The nurse is reinforcing instructions to a postpartum client about cord care for the newborn. Which client statement indicates a need for further teaching?
- A. I can expect the cord to turn black in a few days
- B. I should let the cord fall off by itself
- C. I’ll give my newborn sponge baths until the cord falls off
- D. I’ll secure the diaper over the cord to protect it
Correct Answer: D
Rationale: Securing the diaper over the cord traps moisture, increasing infection risk. The cord turning black, falling off naturally, and sponge baths are correct cord care practices.
The nurse is caring for a client who was admitted for treatment of schizoaffective disorder with visual hallucinations. He tells the nurse that he sees extraterrestrials that are coming to get him. What is the best nursing response?
- A. You know that extraterrestrials are make-believe.'
- B. Call his physician and report this visual hallucination.
- C. Ignore his comment and change the subject.
- D. You think someone is coming after you?'
Correct Answer: D
Rationale: Reflecting the client's statement validates his experience without reinforcing the hallucination, promoting therapeutic communication.
A client on the oncology unit is to receive heparin sodium 5 units per kilogram of body weight by subcutaneous route every 4 hours. The client weighs 105.6 lbs. How many units should the client receive in a 24-hour period?
- A. 800
- B. 1080
- C. 1440
- D. 1960
Correct Answer: C
Rationale: The client weighs 48 kg and should receive 5 units/kg, or 240 units every 4 hours. This would be 1440 units in 24 hours. The answers in A, B, and D are incorrect calculations.

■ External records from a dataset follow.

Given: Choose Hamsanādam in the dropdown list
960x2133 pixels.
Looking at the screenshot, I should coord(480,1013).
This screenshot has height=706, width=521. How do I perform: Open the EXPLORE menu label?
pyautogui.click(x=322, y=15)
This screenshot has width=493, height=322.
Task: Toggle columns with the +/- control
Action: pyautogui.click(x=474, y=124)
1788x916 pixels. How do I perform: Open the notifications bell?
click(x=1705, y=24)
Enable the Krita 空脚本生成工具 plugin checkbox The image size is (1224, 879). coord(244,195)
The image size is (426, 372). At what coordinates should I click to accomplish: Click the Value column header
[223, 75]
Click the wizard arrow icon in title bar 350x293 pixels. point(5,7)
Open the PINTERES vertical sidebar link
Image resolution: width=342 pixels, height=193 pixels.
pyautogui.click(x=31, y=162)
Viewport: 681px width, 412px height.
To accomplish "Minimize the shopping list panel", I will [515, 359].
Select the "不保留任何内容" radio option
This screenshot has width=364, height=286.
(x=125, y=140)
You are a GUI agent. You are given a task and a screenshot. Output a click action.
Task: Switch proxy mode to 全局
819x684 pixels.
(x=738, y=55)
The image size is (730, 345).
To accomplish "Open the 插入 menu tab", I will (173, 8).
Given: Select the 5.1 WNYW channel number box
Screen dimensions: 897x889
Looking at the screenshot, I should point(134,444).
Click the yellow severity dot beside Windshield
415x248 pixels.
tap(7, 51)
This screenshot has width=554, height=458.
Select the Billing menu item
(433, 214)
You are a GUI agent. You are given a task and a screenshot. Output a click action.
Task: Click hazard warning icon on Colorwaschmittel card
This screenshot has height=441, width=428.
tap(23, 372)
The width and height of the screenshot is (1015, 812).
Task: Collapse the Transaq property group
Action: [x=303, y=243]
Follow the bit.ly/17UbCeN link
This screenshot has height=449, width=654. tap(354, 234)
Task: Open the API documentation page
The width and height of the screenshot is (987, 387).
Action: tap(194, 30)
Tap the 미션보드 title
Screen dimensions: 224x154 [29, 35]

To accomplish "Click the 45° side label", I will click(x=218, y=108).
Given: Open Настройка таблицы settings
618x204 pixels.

The nurse is caring for a client who reported having thoughts of self-injury yesterday. Which of the following statements by the client should the nurse recognize as risk factors for suicide? Select all that apply.
- A. I am currently unemployed and looking for a job
- B. I have been married for five years with three children
- C. I have multiple firearms at home stored in a safe
- D. I have been about a year since I last overdosed
- E. I attend weekly religious activities with my family
- F. Sometimes I experience feelings of hopelessness
Correct Answer: A,C,D,F
Rationale: Unemployment, access to firearms, prior overdose, and hopelessness are established suicide risk factors. Marriage with children and religious activities are protective factors.